Playing with your children is wonderful for them and you, but independent play is also very important for their development – and honestly, how else is the dinner going to get cooked? Instead of always resorting to the TV or iPad, here are some handy tips to help your toddler play happily without you always being hands on.
If your baby has never been left to play by himself, then he will probably find it very difficult to do when he reaches toddlerhood. This doesn’t mean you should never play with him, but just ensure you aren’t always his source of entertainment. Leave him to his own devices from time to time in a safe place with something to look at or play with, where you can see him and easily reach him if need be. This can be as simple as placing him in a bouncer on a rug near the kitchen with a toy or book while you do some chores around him.
Ease into it
Don’t expect your toddler to suddenly start playing for hours on end by himself. Learning independent play can take some time to get used to, and a gentle and gradual approach can often be the way forward. One way to achieve this is to sit alongside your child while they are playing, but not proactively engage in the activity. After a while simply walk away for a few moments and then come back (before they have a meltdown), each time removing yourself for longer periods of time. Gradually he will realise he doesn’t always need you to be there at his side, but still be comforted knowing you aren’t far away.
Limit flashy toys and screens
The television, iPad and fancy games with flashing lights, music and buttons are all great – in moderation. But if this is all your kids have ever known, then they’re not really being given the opportunity to use their minds to be creative and entertain themselves. Try opting for more traditional toys like wooden blocks, playdough, books, balls and dress ups; and don’t forget about everyday items they can play with that aren’t toys – like pots and pans, sticks and mud, or laundry baskets and pegs.

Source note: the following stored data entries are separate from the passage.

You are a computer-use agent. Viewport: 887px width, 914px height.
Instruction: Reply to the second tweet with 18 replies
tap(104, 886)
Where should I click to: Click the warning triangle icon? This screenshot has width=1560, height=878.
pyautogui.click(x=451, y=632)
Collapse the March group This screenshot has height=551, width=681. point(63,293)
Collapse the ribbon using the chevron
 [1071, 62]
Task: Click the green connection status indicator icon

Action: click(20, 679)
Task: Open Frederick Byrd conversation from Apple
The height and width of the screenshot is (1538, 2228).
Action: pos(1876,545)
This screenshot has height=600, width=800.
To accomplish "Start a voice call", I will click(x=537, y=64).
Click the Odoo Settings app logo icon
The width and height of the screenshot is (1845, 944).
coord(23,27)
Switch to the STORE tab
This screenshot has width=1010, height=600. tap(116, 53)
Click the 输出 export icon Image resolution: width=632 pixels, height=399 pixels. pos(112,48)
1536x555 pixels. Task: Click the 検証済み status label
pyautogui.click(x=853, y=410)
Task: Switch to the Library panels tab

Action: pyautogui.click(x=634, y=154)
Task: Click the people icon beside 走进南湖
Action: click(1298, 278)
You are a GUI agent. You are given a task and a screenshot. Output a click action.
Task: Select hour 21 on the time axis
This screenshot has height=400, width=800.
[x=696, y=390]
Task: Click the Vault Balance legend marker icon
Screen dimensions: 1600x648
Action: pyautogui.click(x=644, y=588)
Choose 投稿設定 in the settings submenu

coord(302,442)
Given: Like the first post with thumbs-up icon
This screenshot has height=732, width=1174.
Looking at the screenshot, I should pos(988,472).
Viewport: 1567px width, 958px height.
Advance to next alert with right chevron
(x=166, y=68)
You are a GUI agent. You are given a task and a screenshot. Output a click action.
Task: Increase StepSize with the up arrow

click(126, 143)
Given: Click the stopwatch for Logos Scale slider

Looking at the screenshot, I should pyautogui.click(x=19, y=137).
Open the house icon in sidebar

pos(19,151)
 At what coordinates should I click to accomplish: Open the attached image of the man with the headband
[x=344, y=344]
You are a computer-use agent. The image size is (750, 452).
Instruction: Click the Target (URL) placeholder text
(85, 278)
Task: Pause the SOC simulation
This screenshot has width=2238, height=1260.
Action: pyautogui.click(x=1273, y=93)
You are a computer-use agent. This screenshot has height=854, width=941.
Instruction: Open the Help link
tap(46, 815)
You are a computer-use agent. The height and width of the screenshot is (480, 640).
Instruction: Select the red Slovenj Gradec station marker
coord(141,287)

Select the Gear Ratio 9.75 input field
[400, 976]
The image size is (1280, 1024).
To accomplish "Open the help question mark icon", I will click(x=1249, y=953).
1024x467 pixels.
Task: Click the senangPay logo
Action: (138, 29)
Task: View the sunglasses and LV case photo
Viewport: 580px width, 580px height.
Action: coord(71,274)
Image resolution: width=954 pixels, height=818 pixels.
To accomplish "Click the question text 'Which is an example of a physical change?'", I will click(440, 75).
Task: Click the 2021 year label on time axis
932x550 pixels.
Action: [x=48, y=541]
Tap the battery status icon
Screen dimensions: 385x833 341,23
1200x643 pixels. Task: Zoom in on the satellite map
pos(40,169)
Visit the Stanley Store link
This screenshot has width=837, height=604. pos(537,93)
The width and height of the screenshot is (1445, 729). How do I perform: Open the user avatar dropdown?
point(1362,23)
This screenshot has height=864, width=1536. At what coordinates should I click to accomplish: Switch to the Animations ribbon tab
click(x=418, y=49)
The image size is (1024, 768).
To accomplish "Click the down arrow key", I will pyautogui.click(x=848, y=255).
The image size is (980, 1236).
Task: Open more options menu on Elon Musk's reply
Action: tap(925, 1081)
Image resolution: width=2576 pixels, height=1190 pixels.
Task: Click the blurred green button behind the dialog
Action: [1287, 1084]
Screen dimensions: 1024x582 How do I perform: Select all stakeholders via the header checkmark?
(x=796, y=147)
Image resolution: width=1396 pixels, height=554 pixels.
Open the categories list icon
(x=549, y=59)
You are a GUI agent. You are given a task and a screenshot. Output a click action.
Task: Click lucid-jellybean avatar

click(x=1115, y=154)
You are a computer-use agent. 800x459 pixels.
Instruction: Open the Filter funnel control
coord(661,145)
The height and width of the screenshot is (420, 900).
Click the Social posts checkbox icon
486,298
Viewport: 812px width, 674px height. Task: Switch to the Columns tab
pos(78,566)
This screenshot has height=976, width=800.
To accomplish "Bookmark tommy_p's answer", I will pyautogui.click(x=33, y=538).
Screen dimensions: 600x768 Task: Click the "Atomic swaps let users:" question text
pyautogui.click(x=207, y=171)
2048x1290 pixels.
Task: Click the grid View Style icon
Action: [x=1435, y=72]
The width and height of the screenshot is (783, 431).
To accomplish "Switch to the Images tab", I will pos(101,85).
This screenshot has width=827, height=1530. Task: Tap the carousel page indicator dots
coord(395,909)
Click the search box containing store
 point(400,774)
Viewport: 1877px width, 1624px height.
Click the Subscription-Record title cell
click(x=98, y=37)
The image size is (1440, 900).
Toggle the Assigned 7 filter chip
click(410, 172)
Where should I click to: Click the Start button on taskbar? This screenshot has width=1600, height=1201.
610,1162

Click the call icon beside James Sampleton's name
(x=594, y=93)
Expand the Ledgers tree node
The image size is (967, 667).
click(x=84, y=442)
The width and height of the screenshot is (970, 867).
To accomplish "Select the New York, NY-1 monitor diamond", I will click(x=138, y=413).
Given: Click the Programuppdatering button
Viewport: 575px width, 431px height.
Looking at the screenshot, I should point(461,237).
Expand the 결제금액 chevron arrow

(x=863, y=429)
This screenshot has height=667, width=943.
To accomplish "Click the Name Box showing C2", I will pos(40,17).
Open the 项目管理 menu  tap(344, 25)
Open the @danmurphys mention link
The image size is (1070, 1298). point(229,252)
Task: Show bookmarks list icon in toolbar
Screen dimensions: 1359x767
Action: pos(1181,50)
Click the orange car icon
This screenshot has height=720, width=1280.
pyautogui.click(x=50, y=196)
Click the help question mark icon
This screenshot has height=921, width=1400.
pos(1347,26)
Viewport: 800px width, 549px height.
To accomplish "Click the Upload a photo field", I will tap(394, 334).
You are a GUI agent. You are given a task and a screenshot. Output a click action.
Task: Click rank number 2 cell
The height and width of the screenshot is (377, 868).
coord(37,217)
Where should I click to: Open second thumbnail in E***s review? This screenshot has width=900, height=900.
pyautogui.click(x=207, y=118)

Be interested in their play
When children play it’s very serious to them, it’s their work after all, so it’s important to let him know you appreciate and are interested in what he is doing. Make sure you take the time to engage and connect fully with him about his play, for even just a few minutes, before leaving him to it and praise him when it’s finished. Also try not to interrupt his play too much – respect what they’re doing and give them warning when it’s time to wrap up a game or activity. This way he’ll be more inclined to feel confident and proud about what he’s achieving by himself.
Let him direct the play
This sounds simple enough but it’s amazing how many parents end up controlling playtime with their kids instead of letting them run with it. Allow him to be the one to build the tower or choose what dolls to bring to the tea party. By giving him the reins more often when you are playing with him, it will help him do this at other times when you aren’t glued to his side.
Set up stations
A good way to help encourage independent play is to set up various toy or activity stations that your little can play at. Often toys are in hard-to-reach places or he may not think about doing an activity unless it’s right out in front of him and ready to go, so get that playdough or puzzles out from the cupboard or set up paper and crayons at a table and gently encourage him in the right direction.
Don’t give in
If you always give in to your child and play with him, he’ll never learn to do it on his own. It might be hard to begin with, but if you get him started and then explain that you now need to do some chores or work, he will eventually start to realise that this is how it is. Just remember to be kind, keep an eye on him and give encouragement during playtime when he needs it.
If you’ve got a really clingy toddler then you might need to move towards play that involves them being right next to you – but without you actually playing. This could be drawing at the table while you sit and pay the bills, or giving him a ‘chore’ to do – such as helping cook dinner (playing with pots at your feet) or helping put clothes away (putting pegs in and out of the basket).
Get a pet
If all else fails, you could also consider getting a pet. Some children really need the close presence of someone else and if there are no other siblings around, then a pet such as a dog can be an excellent substitute – if it’s the kind of animal that will sit happily at their feet while they talk to them and play.
What tips do you have for getting your toddler to play independently?